AWS Cloud Enterprise Strategy Blog

Measuring the Impact of AI Assistants on Software Development

Value Measurement

The speed of typing out code has never ever been the bottleneck for software development (not since keyboards became widespread from the 60s or 70s)

—Gergely Orosz

Software development is a complex value delivery system involving many interdependent roles, including developers, product managers, and platform engineers. Dependencies create potential bottlenecks, such as pull request review queues, that limit your entire system’s speed. The theory of constraints tells us that your system’s bottlenecks—not your fastest developer—determine how quickly you deliver value to your customers.

As AI coding assistants gain widespread adoption, individual developers have focused on how these tools make writing code faster. But focusing only on code is like making only one machine in a production line 30% faster. If you don’t optimize every process—quality control, packaging, shipping—production may be faster, but customers don’t receive their products sooner.

When you use AI assistants to speed up coding, bottlenecks shift elsewhere in the value stream. Delays accumulate when product managers need to clarify requirements because they can’t define clear acceptance criteria. Code review slows down when senior developers are overwhelmed by reviewing AI-generated code that, while syntactically correct, raises questions about its architecture.

My AWS colleagues Phil Le-Brun and Joe Cudby put it this way: “A clear shift is underway from a narrow focus on an individual developer’s productivity to a more expansive understanding of team development productivity at the organisational and SDLC levels.”

As executives, we must look beyond individual developer productivity and understand how AI assistants can transform the entire software delivery process.

Measuring Cost to Serve Software

At AWS we approach software development with systems thinking.
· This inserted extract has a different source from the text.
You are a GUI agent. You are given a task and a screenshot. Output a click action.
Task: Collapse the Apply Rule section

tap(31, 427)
As my colleague Jim Haughwout, VP of Software Builder Experience, recently shared: “Traditional measures of development productivity fall short” because they ignore the interconnected nature of software delivery. This understanding led Jim and his team to develop the Cost to Serve Software (CTS-SW) framework.

CTS-SW measures the total cost of delivering a unit of software (including development, infrastructure, and operational costs) divided by the number of software delivery units (e.g., deployments for microservices or pull request completions for monoliths). It measures the entire delivery system’s performance—not just individual coding speed. We used CTS-SW to systematically optimize our software pipeline, reducing costs by 15.9% YoY in 2024.
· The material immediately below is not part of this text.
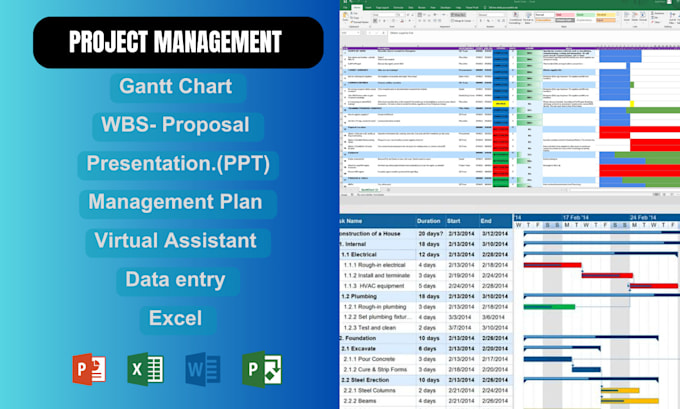
Task: Click the Data entry label
Action: coord(178,281)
Why AI Accelerates More Than Coding

Systems thinking becomes even more critical as AI capabilities evolve. Kiro, AWS’s specification-driven integrated development environment (IDE), exemplifies this approach. It doesn’t just generate code—it helps developers automate documentation and create unit tests.

I’m seeing customers use Kiro to deploy AI across all development teams: Product managers use Kiro for requirements analysis, UX designers for rapid prototyping, and operations teams for automated observability.

When parts of your system accelerate at different speeds, new bottlenecks arise that require your attention. CTS-SW gives you crucial insight into the software development process by using tension metrics: safeguard measurements that ensure improvements in one area don’t compromise critical areas like security or resilience.

To capture AI’s broader impact on the organization, I recommend these additional metrics:

  1. Delivered business value: Increased conversion rate, revenue impact of new features, reduced service calls
  2. Customer cycle time: Days from feature request to customer use, time to resolve customer-reported issues
  3. Development throughput: Features delivered per week that customers actually use, successful releases per day
  4. Quality and reliability: Production incident rates, customer satisfaction scores, and security vulnerability resolution time
  5. Team satisfaction: Retention rates, engagement surveys, and internal satisfaction with development processes

Track these metrics continuously for every team and domain in your organization to see how performance develops over time.

Comparing Teams to Measure AI’s Impact

To measure the effect of AI assistants on your process, compare teams that use AI assistants to those that don’t. I recommend using A/B testing.

A/B testing means giving different groups different versions of a product to see which one works better. In larger organizations, it works wonderfully to measure the impact of new tools and workflows—such as AI assistants.

Identify two teams working on similar products with similar technology stacks and complexity. Make sure the teams are of similar size and work on similar problem domains. Give one team access to AI coding assistants while the other continues with current practices. Track key business metrics— delivered business value, cycle time, throughput, quality, cost, and team motivation—over the next 2-3 release cycles.

The length of this experiment depends on its hypothesis and your organization’s cycle time for feature development. High-performing organizations with short cycle times can iterate faster, which makes experimentation more efficient.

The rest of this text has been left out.